Consider what a hunger strike actually is: you take the most insistent biological signal your body knows how to send—feed me, this is not optional, I will cause you significant distress until you comply—and you weaponize your own suffering against it, in service of an idea. From a purely Darwinian standpoint this is absurd. Your genes are not being served by your principled starvation. The algorithm is very clearly malfunctioning.
And yet. Bobby Sands died in a British prison in 1981 after sixty-six days without food, and his death shook a government and galvanized a movement. Gandhi fasted so many times and to such effect that the British Empire—one of the most powerful institutional forces in human history—had to take seriously the spectacle of a small elderly man simply refusing to eat. The message in both cases was the same message encoded in every Ramadan fast, in every religious ascetic’s discipline, in every person who has ever turned down something they wanted because something else mattered more: I am not the bear. My body does not govern me.
Why the Liberal World Order Gets Slightly Nervous About All This
Here is where Fukuyama’s argument gets genuinely interesting, and a little unsettling. Liberal capitalism—the system that has more or less won the argument about how to organize societies—is extraordinarily good at feeding the bear. It produces abundance, satisfies preferences, and removes obstacles to desire-fulfillment with remarkable efficiency. This is not nothing. Ask anyone who has lived under a system that couldn’t manage it.
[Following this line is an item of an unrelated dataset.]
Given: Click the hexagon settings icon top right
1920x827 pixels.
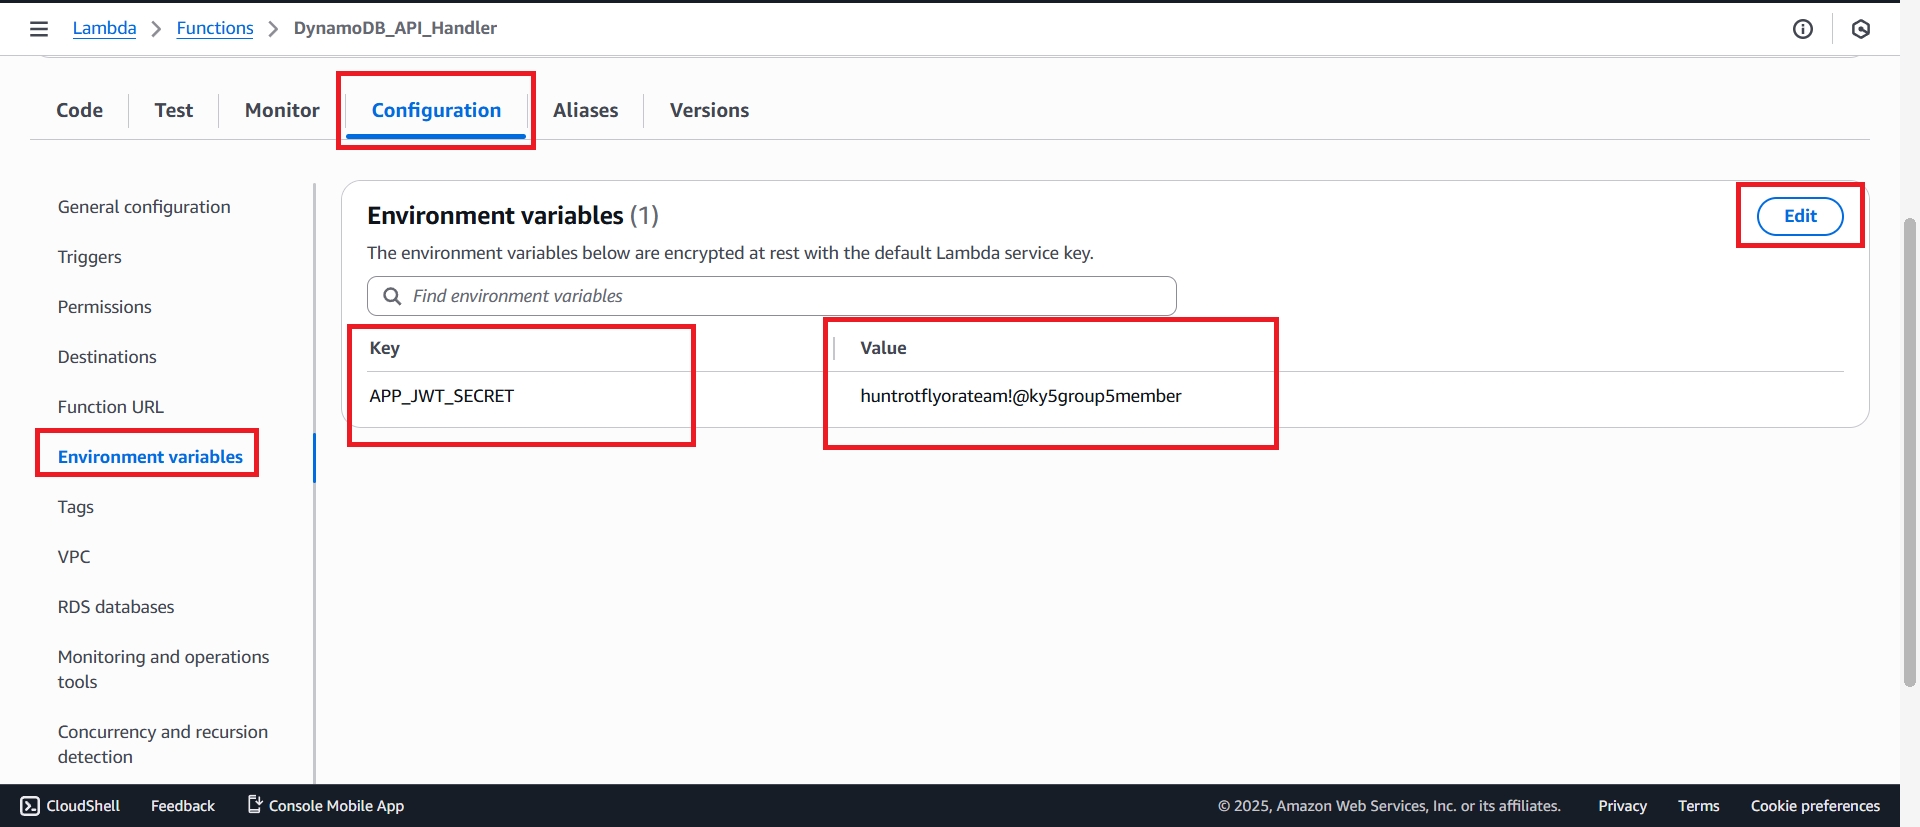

But liberal capitalism is, by design, somewhat agnostic about the thymotic self. It doesn’t especially need you to fast, sacrifice, or struggle for higher causes. It needs you to produce and consume. The formal freedom it offers—no one is forcing you to eat or not eat, believe or not believe, sacrifice or not sacrifice—is real. But it is, as Fukuyama nervously observes, a bit like the bear’s freedom in the open forest. Technically unconstrained. Not obviously elevating.
The worry is that a society of perfectly comfortable, perfectly fed, formally free individuals—with no causes worth hunger-striking over, no God or community or principle in whose name they’d override their appetites—starts to look, spiritually speaking, more like a very sophisticated bear than a fully realized human being. Fukuyama calls these people “the last men,” and he does not mean it as a compliment.
So What Are You Going to Do About It
The bear is not going anywhere. The hunger is real, the appetite is insistent, and anyone who tells you that transcending your desires is easy is either lying or has never encountered really good bread. The point is not that fleshly desires are evil or that comfort is the enemy of the good life. The point is that a life entirely governed by appetite—one in which you never choose the harder, higher thing over the easier, lower one—is missing something that human beings, across every culture and tradition and century, have recognized as essential.
Ramadan is one answer to this, encoded into religious practice and community rhythm so that the discipline doesn’t depend entirely on individual willpower on a Tuesday afternoon. The hunger strike is a more dramatic answer, available for extreme circumstances. Ordinary life is full of smaller versions: the difficult conversation you have instead of the comfortable silence, the principle you hold to when it costs you, the fast that is really just a quiet daily reminder that you are, in fact, in charge of yourself.
The bear can’t do any of that. Which is, when you think about it, a pretty good reason to get up in the morning.